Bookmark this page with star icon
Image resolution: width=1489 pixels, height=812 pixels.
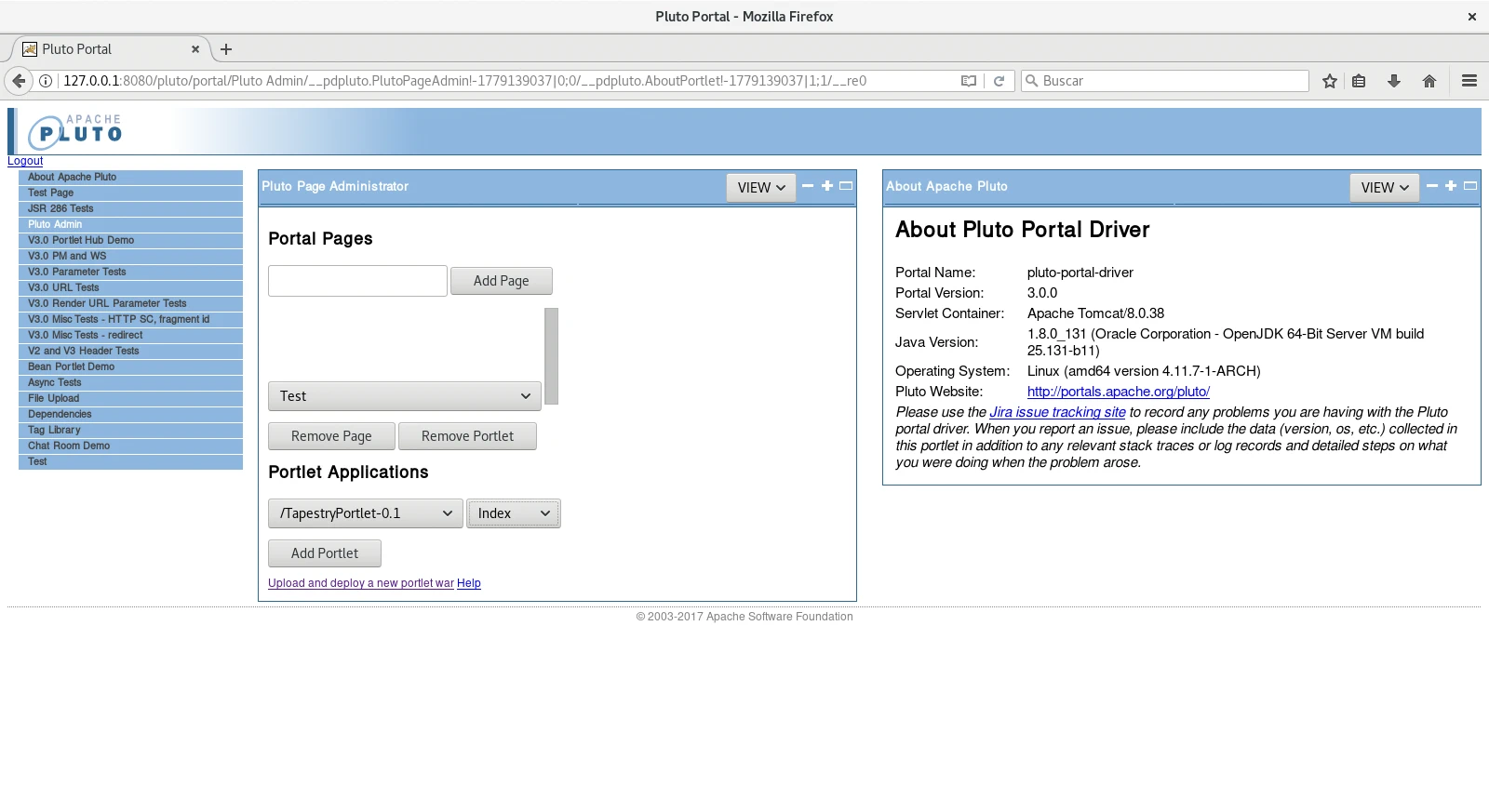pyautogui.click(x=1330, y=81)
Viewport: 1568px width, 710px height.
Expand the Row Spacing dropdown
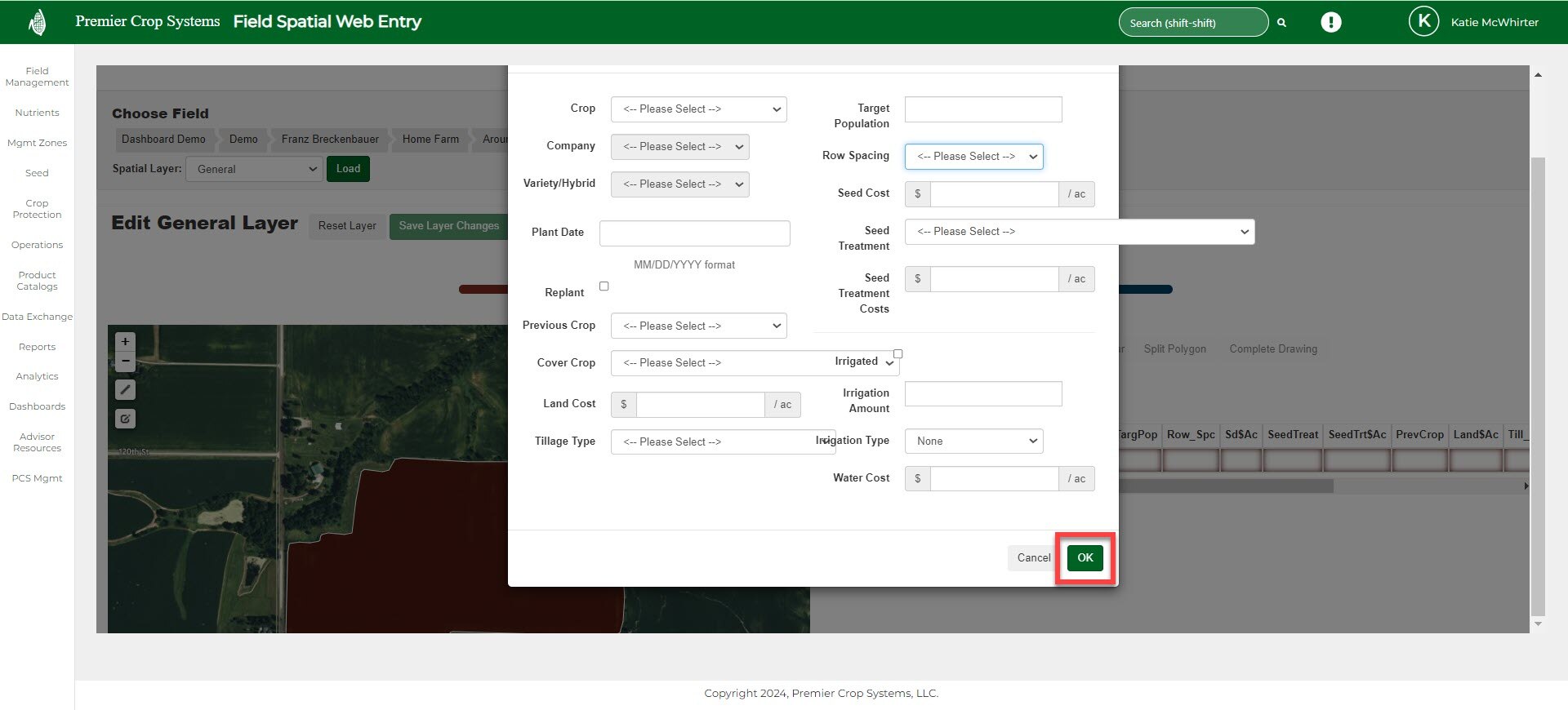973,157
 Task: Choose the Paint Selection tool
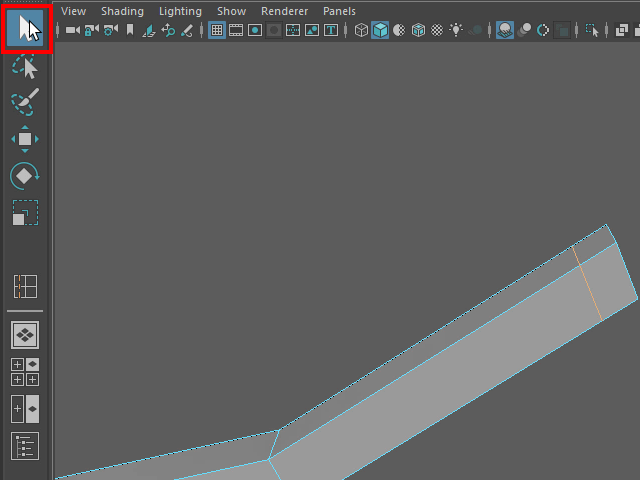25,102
□ □ □ □
◆ Required action: Every last line above must be reproduced as written, and no pictures belong in the copy.

◆ Expected output:
Bookmark this page with star icon
Image resolution: width=1489 pixels, height=812 pixels.
pyautogui.click(x=1330, y=81)
Viewport: 1568px width, 710px height.
Expand the Row Spacing dropdown
973,157
 Task: Choose the Paint Selection tool
25,102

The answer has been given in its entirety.